Con la llegada de mayo y el aumento de las temperaturas, el vino blanco, especialmente el Chardonnay, cobra protagonismo en el mundo gastronómico. Obergo, bodega ubicada en la parte alta de la D.O.P. Somontano, ha decidido renovar su propuesta de maridajes para su Chardonnay, explorando combinaciones que van más allá de los tradicionales pescados y mariscos, adaptándose a los sabores de temporada.
Durante el mes de mayo, cuando la primavera alcanza su máximo esplendor, se observa un cambio en los hábitos de consumo: los platos se vuelven más ligeros y frescos, y el vino blanco se posiciona como la opción ideal por su equilibrio y suavidad. En este contexto, el Chardonnay destaca por su versatilidad; dependiendo de su elaboración, puede ofrecer perfiles más frescos y frutales o matices más complejos. En Somontano, gracias a su clima y altitud, el Chardonnay logra un equilibrio perfecto entre acidez y riqueza aromática.
Obergo busca romper esquemas al fomentar maridajes que permiten descubrir nuevas dimensiones de esta variedad de vino. En la temporada primaveral, sugiere acompañar el Chardonnay con platos de verduras de temporada, como espárragos, alcachofas o calabacín, especialmente si se cocinan a la brasa o a la plancha. Estas combinaciones equilibran la intensidad de las verduras y resaltan sus matices.

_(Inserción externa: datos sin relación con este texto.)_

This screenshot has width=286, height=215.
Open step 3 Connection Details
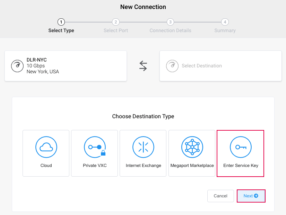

Asimismo, el Chardonnay de Obergo se combina excelentemente con arroces, sean de verduras o de carnes blancas, creando una armonía perfecta entre la textura del arroz y la estructura del vino. También se pueden experimentar interesantes maridajes con quesos semicurados o de pasta blanda, donde la acidez del vino contrasta deliciosamente con la cremosidad de los quesos.
Para potenciar el maridaje, es crucial tener en cuenta algunos aspectos prácticos. La temperatura de servicio es vital; se sugiere servir el Chardonnay entre 8 y 10 ºC. Además, el tipo de copa puede influir significativamente en la percepción del vino; se recomiendan copas de tamaño medio con una apertura ligera para concentrar la aromática.
El momento de consumo también es importante. El Chardonnay es ideal para aperitivos al aire libre, cenas ligeras o comidas informales, donde su perfil fresco y equilibrado se adapta mejor que vinos más estructurados. Es recomendable evitar platos de sabores muy intensos o especiados que puedan enmascarar las características del vino y, en su lugar, buscar el equilibrio entre plato y vino.
Así, el Chardonnay de Obergo amplía sus posibilidades gastronómicas y resalta como una opción versátil en la primavera. Refleja la evolución de los vinos blancos hacia una mayor versatilidad, consolidándose como acompañamiento perfecto para propuestas culinarias menos convencionales. Obergo reafirma su compromiso con la expresión del territorio y la adaptación a las nuevas formas de consumo, destacando vinos que complementan la gastronomía actual y los momentos cotidianos con una naturalidad especial.